Aim of the task
Check each line of the listing for the string "computer". Copy those where it appears.

Provided entries
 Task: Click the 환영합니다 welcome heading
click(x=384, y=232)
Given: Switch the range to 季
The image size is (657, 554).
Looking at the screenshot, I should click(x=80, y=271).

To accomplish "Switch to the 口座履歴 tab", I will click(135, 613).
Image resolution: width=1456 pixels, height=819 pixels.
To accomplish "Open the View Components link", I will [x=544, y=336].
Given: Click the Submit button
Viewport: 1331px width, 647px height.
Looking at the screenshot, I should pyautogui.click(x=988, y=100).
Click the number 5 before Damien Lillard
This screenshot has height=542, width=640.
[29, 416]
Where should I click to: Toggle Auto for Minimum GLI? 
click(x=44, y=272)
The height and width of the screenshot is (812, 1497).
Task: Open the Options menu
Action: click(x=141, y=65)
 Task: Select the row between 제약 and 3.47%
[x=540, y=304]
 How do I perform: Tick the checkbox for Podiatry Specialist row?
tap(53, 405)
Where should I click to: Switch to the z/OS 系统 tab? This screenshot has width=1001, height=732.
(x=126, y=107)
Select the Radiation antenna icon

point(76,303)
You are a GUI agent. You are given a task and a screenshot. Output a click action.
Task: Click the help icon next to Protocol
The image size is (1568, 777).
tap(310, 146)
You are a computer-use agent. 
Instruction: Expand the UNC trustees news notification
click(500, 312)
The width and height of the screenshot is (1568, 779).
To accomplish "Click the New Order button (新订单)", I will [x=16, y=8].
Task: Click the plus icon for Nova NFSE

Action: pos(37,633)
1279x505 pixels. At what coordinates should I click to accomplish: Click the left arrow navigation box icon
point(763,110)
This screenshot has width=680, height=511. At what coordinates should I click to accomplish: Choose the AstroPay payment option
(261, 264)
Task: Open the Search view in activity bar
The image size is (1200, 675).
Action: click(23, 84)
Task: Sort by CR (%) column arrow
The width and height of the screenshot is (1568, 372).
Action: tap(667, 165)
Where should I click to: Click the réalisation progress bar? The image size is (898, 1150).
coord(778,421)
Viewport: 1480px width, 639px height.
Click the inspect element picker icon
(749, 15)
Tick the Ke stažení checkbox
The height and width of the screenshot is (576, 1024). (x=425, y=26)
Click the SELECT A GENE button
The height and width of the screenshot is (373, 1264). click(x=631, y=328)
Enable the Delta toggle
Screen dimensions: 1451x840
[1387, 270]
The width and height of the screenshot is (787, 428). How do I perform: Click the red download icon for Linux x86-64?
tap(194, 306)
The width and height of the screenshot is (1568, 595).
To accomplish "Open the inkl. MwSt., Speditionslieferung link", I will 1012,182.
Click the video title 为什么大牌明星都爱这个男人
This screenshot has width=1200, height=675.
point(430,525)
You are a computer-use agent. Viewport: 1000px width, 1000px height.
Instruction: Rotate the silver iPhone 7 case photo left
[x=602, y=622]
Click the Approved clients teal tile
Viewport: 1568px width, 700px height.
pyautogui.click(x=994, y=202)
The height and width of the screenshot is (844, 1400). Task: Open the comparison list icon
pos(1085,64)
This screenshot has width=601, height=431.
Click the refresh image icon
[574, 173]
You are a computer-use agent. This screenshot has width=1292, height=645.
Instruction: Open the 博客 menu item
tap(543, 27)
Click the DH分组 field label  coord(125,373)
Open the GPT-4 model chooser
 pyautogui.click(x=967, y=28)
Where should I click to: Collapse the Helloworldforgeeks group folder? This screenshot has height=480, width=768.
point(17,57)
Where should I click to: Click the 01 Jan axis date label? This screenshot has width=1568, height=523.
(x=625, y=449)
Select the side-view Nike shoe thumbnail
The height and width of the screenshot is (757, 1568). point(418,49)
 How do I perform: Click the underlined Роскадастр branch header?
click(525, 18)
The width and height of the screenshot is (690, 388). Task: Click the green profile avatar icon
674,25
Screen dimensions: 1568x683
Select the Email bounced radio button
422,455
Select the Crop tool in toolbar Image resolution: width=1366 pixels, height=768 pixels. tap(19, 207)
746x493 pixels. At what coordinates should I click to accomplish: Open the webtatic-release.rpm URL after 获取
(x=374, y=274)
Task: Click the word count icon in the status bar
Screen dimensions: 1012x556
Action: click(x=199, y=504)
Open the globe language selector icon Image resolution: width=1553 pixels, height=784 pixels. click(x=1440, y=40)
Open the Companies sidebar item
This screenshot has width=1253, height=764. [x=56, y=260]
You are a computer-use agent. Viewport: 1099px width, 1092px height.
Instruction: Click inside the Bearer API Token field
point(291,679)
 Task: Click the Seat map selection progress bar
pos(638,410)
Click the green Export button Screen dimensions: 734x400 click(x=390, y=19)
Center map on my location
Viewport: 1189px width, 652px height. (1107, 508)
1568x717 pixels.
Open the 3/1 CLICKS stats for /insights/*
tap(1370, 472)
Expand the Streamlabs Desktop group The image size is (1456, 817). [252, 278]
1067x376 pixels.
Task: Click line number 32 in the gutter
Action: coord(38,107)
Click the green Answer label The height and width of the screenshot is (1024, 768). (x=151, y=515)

Output of the exercise
You are a computer-use agent. 
You are a computer-use agent. Viewport: 1000px width, 1000px height.
You are a computer-use agent. This screenshot has width=1292, height=645.
You are a computer-use agent. Viewport: 1099px width, 1092px height.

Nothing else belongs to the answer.